Re: PUA

From: Philippe Verdy (verdy_p@wanadoo.fr)
Date: Tue Oct 21 2003 - 02:30:19 CST


Marco Cimarosti <marco.cimarosti@essetre.it> writes:
> Now, my PuaInterpretation variable contains the following information:
>
> Foobar.ttf
>
> And my string contains the following text:
>
> 
> (U+E017 U+E009)
>
> Now, what's the next step? What am I supposed to do to find out whether,
> according to the PUA interpretation called "Foobar.ttf", U+E017 and U+E009
> are letters or not?

Effectively, I don't like the idea of tagging PUA text with "font names
tags".

I'd rather prefer tagging the PUA text with "script name tags" (I mean
the extended user-defined script codes like "x-klingon", followed by
a base codepoint indicator and a codespace length like
"x-klingon;b=E000;l=80):

- this gives a real interpretation to PUAs, evaluated in their context,

- it allows remapping them locally to other ranges in case of conflict
between
multiple PUA conventions uses

- the script indicator name can be mapped locally to a character properties
database, indexed at the relative codepoint in the PUA convention codespace.

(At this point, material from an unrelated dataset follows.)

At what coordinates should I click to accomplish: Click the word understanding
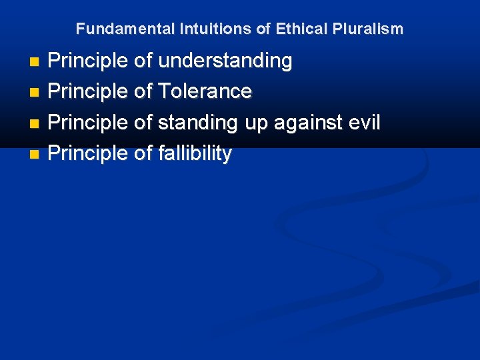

- any number of fonts can be designed to work with PUAs even if they are
sharing conflicting codespaces.

- any language can use this system.

- no more need for extra planes

- experimentation with new scripts still not standardized is possible,
including
for character properties, breaking behavior, layout, grapheme clustering,
...

- emulation of new standardized scripts becomes possible on previous
implementations that lack support for new characters or scripts...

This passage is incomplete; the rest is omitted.